One of the most exciting features is the ability to inject real-world elements into Sora-generated environments. By observing a short video of a person, animal, or object, the model can insert them into any scene with accurate appearance and voice. This “upload yourself” capability, known as cameos, allows for remarkable personalization. After a one-time recording in the app to verify identity and capture likeness, users can place themselves or friends directly into Sora scenes with impressive fidelity.

Launching Sora responsibly

To bring these innovations to life, we are launching a new social iOS app called “Sora,” powered by Sora 2. Inside the app, users can create videos, remix each other’s generations, discover content in a customizable feed, and use cameos to enhance social interactions. Early internal testing at OpenAI showed that this feature helped colleagues connect in new ways, reinforcing the app’s potential as a platform for creativity and community.

Responsible deployment is a top priority. We address concerns like doomscrolling and addiction by giving users control over their feeds. Leveraging OpenAI’s large language models, we developed recommender algorithms that can be instructed through natural language. The app includes mechanisms to poll users on their wellbeing and adjust feeds proactively. By default, content is biased toward people users follow or interact with, and videos are prioritized for inspiration rather than passive consumption. The app is designed to maximize creation, not consumption, and is built for use with friends.

Protecting teen wellbeing is essential. We have implemented default limits on daily video generations for teens, stricter cameo permissions, and scaled human moderation to address bullying. Parental controls via ChatGPT allow parents to manage settings, including infinite scroll limits and algorithm personalization.
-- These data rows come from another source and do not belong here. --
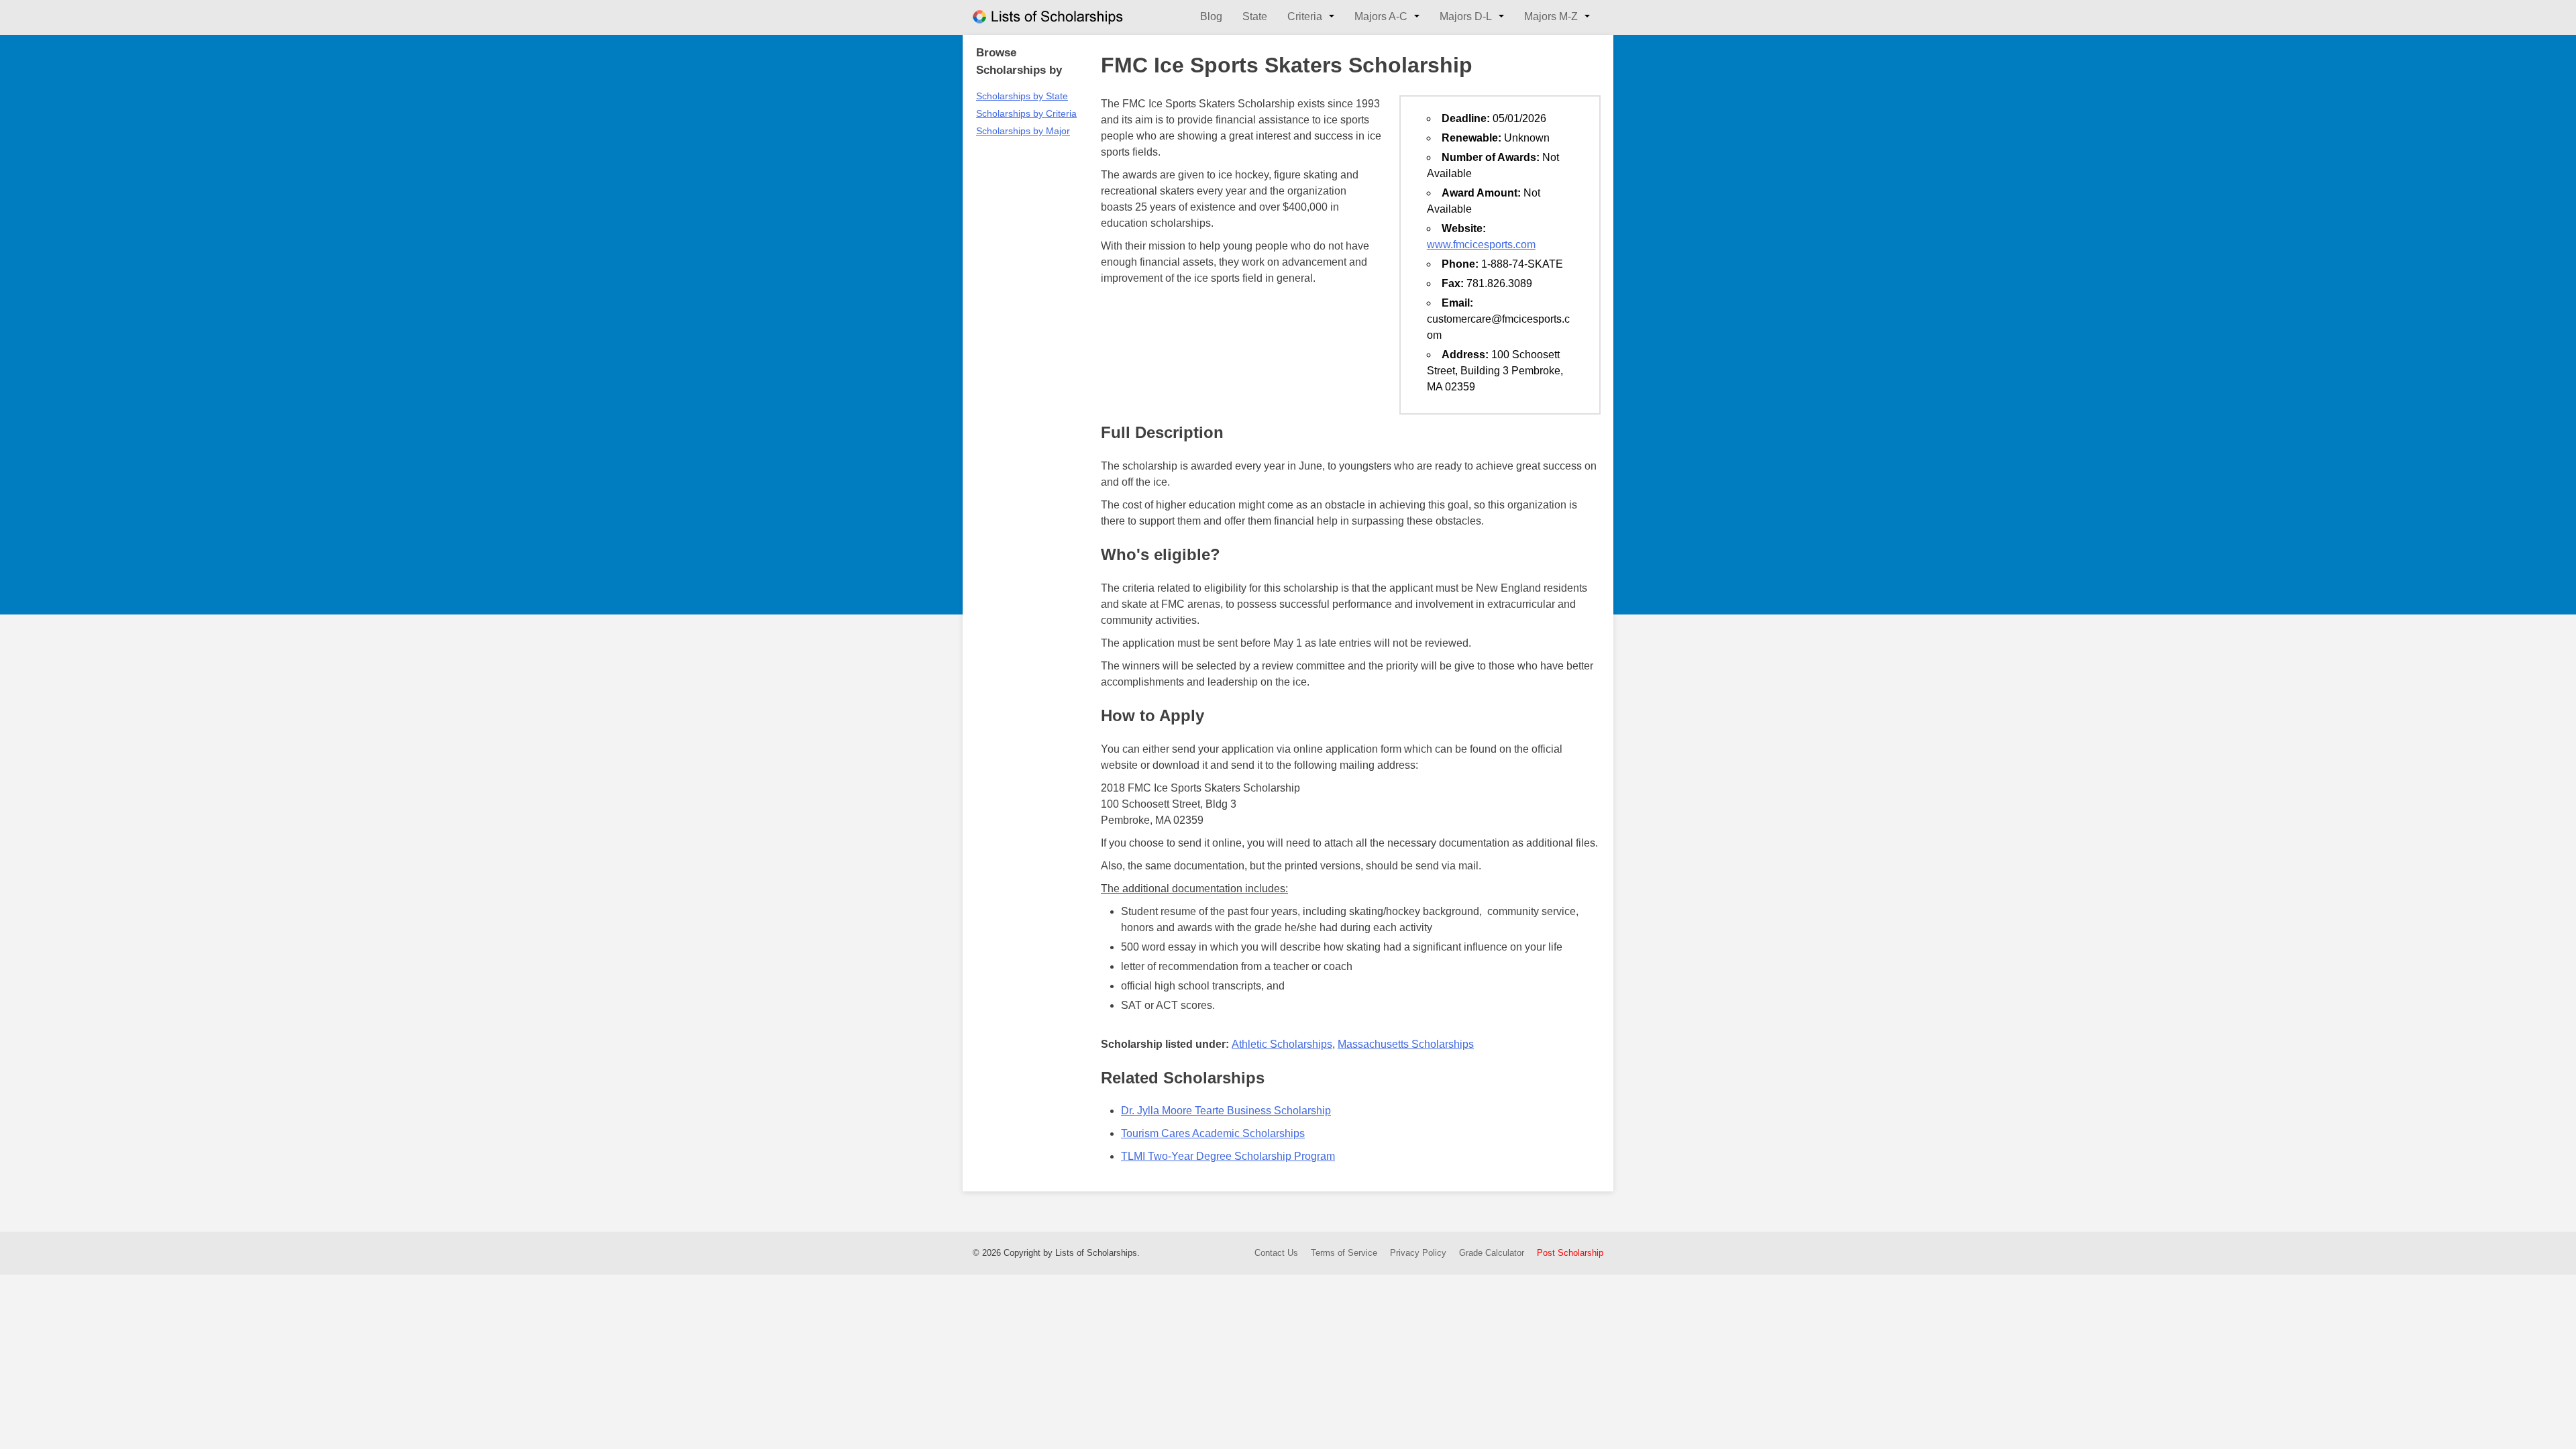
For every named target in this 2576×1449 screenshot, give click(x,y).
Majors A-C (1380, 16)
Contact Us (1276, 1253)
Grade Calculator (1491, 1253)
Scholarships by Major (1023, 130)
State (1254, 16)
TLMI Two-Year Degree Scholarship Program (1228, 1156)
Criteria (1304, 16)
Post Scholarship (1570, 1253)
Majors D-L (1466, 16)
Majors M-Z (1551, 16)
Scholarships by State (1022, 96)
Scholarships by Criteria (1026, 113)
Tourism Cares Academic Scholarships (1213, 1133)
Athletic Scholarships (1282, 1044)
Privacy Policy (1418, 1253)
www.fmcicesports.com (1481, 244)
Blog (1211, 16)
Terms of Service (1344, 1253)
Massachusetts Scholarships (1406, 1044)
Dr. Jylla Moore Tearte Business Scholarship (1226, 1110)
With cameos, users retain end-to-end control over their likeness, deciding who can use it and revoking access at any time.

Transparency in monetization is key to aligning with user wellbeing. Currently, our plan is to offer users the option to pay for extra video generation if demand exceeds compute resources. We commit to openly communicating any changes while keeping user wellbeing as the main goal.
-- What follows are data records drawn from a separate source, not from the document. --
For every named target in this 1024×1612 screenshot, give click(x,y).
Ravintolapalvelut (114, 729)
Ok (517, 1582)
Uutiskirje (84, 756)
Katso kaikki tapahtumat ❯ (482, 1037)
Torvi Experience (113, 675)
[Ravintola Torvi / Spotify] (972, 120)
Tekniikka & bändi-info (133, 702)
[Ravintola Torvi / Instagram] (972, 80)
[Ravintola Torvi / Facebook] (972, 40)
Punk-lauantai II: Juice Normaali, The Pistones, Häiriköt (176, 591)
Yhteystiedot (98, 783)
Sora 2 is available now through the Sora iOS app, with an initial rollout in the U.S. and Canada and plans for rapid expansion. It will be free to start, with generous limits to encourage exploration. ChatGPT Pro users can access the experimental Sora 2 Pro model on sora.com, and we plan to release Sora 2 in the API. Sora 1 Turbo remains available, and all creations will continue to be stored in users’ sora.com libraries.

Video models are evolving rapidly, and general-purpose world simulators like Sora 2 are set to reshape society and accelerate human progress. We believe Sora will bring joy, creativity, and connection to the world, marking the beginning of a new era for co-creative experiences.